El Secretario de Economía, Marcelo Ebrard y el presidente de la Comisión  Especial de Seguimiento al T-MEC en la Cámara de Diputados, Pedro Haces Barba, sostuvieron un encuentro con el fin de dar seguimiento a la nueva etapa del acuerdo comercial y a los desafíos que enfrenta la integración económica de América del Norte.

Para el diputado federal de Morena, México debe comenzar a prepararse para el reto que definirá su competitividad durante la próxima década y que es  desarrollar el talento que demandará la nueva economía.
Indicó que mientras buena parte del debate público continúa concentrado en la revisión del T-MEC, los aranceles y las cadenas de suministro, el mundo enfrenta un cambio mucho más profundo y que, de acuerdo con el Foro Económico Mundial, cerca del 36 por ciento de las habilidades laborales cambiarán antes de 2030 como consecuencia de la inteligencia artificial, la automatización, la digitalización y la transición energética.
Manifestó que organismos internacionales como la OCDE, el Banco Mundial, la CEPAL y el Foro Económico Mundial coinciden en una conclusión: la productividad y el crecimiento económico dependerá cada vez más de la capacidad de los países para desarrollar habilidades, actualizar conocimientos y preparar a su fuerza laboral para los cambios tecnológicos que ya están transformando la industria.
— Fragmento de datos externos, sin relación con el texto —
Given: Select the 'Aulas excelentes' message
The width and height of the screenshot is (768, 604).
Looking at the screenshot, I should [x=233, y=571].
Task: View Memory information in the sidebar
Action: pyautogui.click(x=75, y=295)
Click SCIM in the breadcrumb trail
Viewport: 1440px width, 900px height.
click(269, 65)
Haces Barba consideró que la manufactura avanzada, la inteligencia artificial, los semiconductores, los centros de datos, la logística inteligente y las nuevas cadenas regionales de valor exigirán trabajadores con competencias técnicas, certificaciones internacionales y procesos permanentes de actualización.

Por ello, advirtió que el mayor desafío para México ya no consiste únicamente en atraer nuevas inversiones, sino en garantizar que exista el talento capaz de responder a las necesidades de esas industrias.

Dijo que las regiones más exitosas del mundo entendieron que la competitividad no se construye únicamente con infraestructura o incentivos fiscales, sino mediante ecosistemas de desarrollo donde empresas, universidades, centros tecnológicos, gobiernos y trabajadores avanzan en una misma dirección.

Consideró que México cuenta con ventajas extraordinarias para construir ese mismo modelo: una ubicación estratégica, integración con América del Norte, una sólida capacidad manufacturera y millones de trabajadoras y trabajadores reconocidos por su compromiso y productividad.

Sin embargo, insistió en que el siguiente paso consiste en fortalecer la educación técnica, la capacitación continua, las certificaciones laborales, la vinculación entre universidades y empresas, así como el desarrollo de proveedores nacionales capaces de incorporarse a cadenas de valor cada vez más sofisticadas.